## EXERCISE GOAL
Every line from the line containing "This screenshot has height=819, width=1456." through the final line below must be returned exactly, and no other line.
──────── SUPPLIED ENTRIES
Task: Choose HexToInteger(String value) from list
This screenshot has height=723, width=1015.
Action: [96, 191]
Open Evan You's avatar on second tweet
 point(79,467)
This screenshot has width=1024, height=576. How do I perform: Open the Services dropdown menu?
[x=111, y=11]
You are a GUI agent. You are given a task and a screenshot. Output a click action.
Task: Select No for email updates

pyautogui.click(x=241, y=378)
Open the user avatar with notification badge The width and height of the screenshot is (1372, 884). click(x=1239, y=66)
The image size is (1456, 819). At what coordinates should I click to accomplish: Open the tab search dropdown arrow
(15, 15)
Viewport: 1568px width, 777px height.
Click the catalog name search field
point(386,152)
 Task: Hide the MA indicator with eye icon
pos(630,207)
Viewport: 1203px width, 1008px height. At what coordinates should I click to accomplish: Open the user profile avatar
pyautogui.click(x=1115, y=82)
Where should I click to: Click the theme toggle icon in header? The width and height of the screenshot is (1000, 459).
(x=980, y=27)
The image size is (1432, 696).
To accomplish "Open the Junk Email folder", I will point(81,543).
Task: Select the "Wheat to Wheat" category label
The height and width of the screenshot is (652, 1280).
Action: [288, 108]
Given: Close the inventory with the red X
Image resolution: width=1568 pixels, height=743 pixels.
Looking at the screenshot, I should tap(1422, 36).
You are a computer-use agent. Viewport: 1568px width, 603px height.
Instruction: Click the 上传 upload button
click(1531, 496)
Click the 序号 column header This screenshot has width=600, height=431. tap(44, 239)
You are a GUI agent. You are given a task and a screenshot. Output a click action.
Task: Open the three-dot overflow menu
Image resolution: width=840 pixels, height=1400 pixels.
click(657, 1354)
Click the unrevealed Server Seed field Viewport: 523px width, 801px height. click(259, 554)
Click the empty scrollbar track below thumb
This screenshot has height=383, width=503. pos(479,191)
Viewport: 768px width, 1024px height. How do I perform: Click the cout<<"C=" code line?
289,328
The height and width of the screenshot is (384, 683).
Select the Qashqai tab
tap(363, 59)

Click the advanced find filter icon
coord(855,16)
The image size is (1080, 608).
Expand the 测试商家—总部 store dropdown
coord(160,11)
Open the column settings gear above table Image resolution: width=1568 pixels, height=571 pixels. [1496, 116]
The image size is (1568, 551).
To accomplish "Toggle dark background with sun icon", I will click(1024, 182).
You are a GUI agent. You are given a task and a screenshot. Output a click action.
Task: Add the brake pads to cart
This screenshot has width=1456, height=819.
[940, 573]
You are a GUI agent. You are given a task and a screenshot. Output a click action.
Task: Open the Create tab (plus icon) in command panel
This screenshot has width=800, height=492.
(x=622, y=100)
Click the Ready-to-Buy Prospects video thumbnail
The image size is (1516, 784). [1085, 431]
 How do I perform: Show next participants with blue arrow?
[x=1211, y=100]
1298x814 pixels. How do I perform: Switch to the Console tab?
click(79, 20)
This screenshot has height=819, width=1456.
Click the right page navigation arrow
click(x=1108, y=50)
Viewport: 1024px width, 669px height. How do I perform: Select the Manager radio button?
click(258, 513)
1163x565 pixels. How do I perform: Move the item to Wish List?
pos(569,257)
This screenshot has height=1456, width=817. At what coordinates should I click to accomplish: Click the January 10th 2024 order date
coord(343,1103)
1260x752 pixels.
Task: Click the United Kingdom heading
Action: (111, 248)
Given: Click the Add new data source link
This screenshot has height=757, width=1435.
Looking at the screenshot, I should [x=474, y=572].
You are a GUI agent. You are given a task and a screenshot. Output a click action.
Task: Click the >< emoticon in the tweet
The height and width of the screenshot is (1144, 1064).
────────────────
## WRITTEN RESPONSE
This screenshot has height=819, width=1456.
Click the right page navigation arrow
click(x=1108, y=50)
Viewport: 1024px width, 669px height. How do I perform: Select the Manager radio button?
click(258, 513)
1163x565 pixels. How do I perform: Move the item to Wish List?
pos(569,257)
This screenshot has height=1456, width=817. At what coordinates should I click to accomplish: Click the January 10th 2024 order date
coord(343,1103)
1260x752 pixels.
Task: Click the United Kingdom heading
Action: (111, 248)
Given: Click the Add new data source link
This screenshot has height=757, width=1435.
Looking at the screenshot, I should [x=474, y=572].
You are a GUI agent. You are given a task and a screenshot. Output a click action.
Task: Click the >< emoticon in the tweet
The height and width of the screenshot is (1144, 1064).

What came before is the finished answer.